Yoga in the Museum runs Friday, May 15, at 11 a.m. at the Cornell Art Museum at Old School Square. It's an hour-long gentle flow with a sound bath, surrounded by the current exhibition. Registration is required, no walk-ups, and the event page lists tickets at $8.
The Winter GreenMarket Takes Its Last Lap
Saturday is the final market of the winter season at Old School Square.
The Delray Winter GreenMarket runs Saturday, May 16, from 9 a.m. to 2 p.m. at Old School Square. This is the final Saturday of the winter season, with 50-plus vendors, fresh citrus, grass-fed beef, baked goods, and live music.
The CRA created the GreenMarket in 1996, which is why Saturday morning at Old School Square feels less like a market and more like a habit.
Spady Hosts A Delray Beach Family Affair
Historic-neighborhood ride in the morning, free community BBQ from 11:30 a.m.
Resiliency in Motion / A Delray Beach Family Affair runs Saturday, May 16, from 8 a.m. to 4 p.m. at Spady Cultural Heritage Museum. The morning starts with a bike-and-golf-cart ride through Delray's historic Black neighborhoods, then the free community BBQ starts at 11:30 a.m. with food vendors, live music, shopping, and activities.
Family-reunion energy, and close enough to pair with the GreenMarket in one morning.

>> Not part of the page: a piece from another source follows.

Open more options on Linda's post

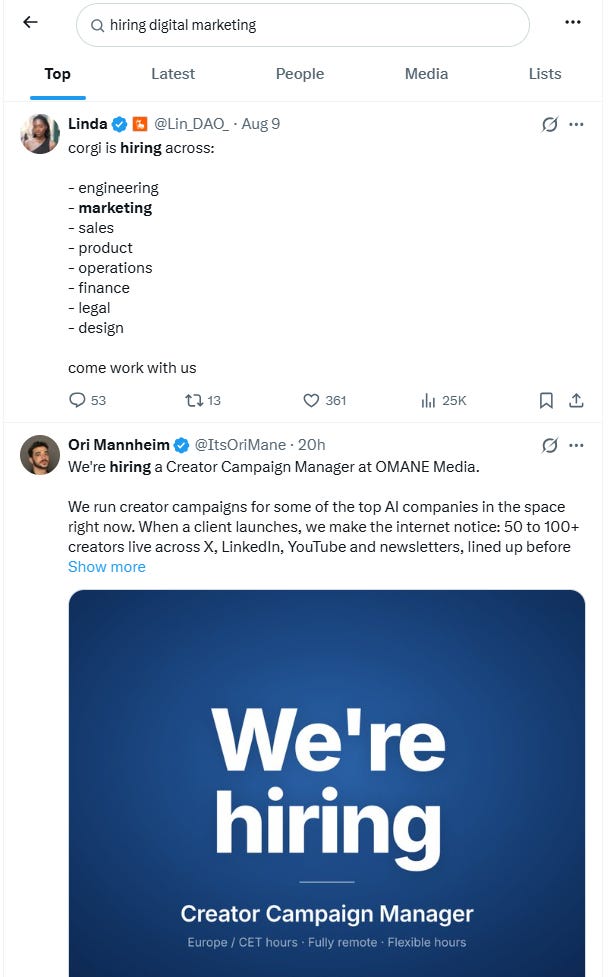coord(576,124)
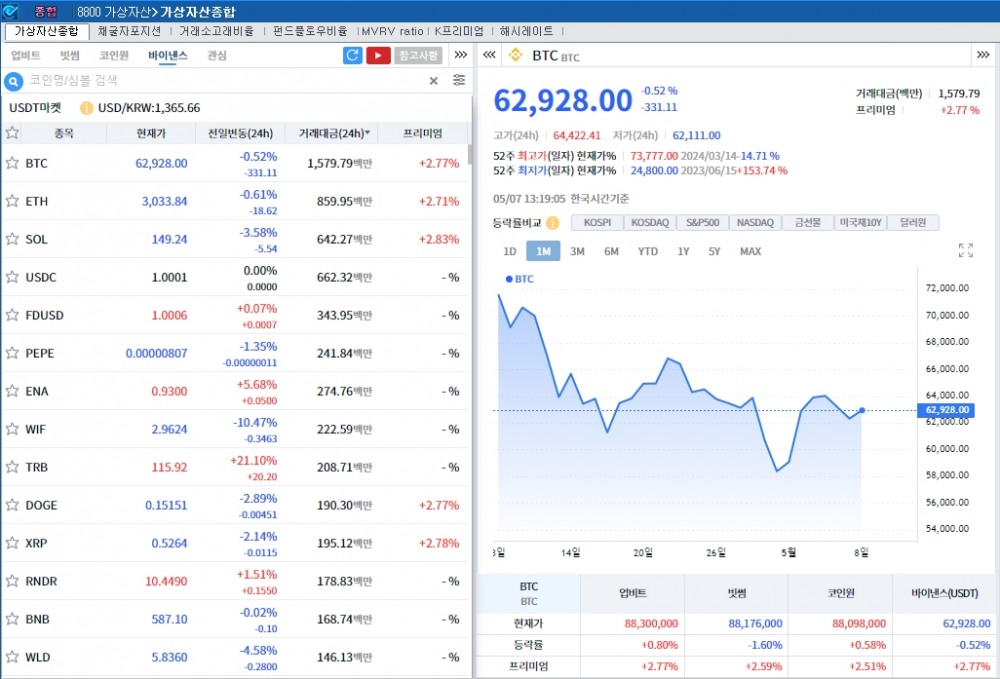Open the search filter settings icon
Image resolution: width=1000 pixels, height=679 pixels.
tap(458, 80)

Cruiser Palooza Takes Over Old School Square
Saturday night brings The Resolvers, 59 Shop, Six After Midnight, food trucks, beer garden, and a benefit.

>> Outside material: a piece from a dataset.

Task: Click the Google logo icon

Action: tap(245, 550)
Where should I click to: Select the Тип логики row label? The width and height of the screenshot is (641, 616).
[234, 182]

Cruiser Palooza runs Saturday, May 16, from 5 to 10 p.m. at Old School Square. The event page lists live music from The Resolvers, 59 Shop, and Six After Midnight, plus food trucks, a beer garden, cornhole tournament, and silent auction. Tickets start at $50 and benefit the Cruisey Baby Initiative, which supports people living with spinal cord injuries.
Murder Mystery Dinner Brings the Masquerade
Saturday night at the Vintage Gymnasium, with dinner, two drink tickets, and an interactive whodunit.
Murder Mystery Dinner runs Saturday, May 16, from 6 to 10 p.m. at the Vintage Gymnasium. The theme is a masquerade ball, the ticket is listed at $60, and admission includes a plated dinner, two drink tickets, and the interactive mystery. Bring a mask.
One Thing To Do This Weekend
Start at the last GreenMarket of the season. Finish at the Spady.
The last winter GreenMarket and the kickoff of A Delray Beach Family Affair are happening at the same time, less than a mile apart. Start at Old School Square around 9, fill a tote with citrus and pastries, grab coffee somewhere on Atlantic, then move up to the Spady on NW 5th Avenue for the BBQ.
You get the closing chapter of one Delray season and the opening of another, in a single morning.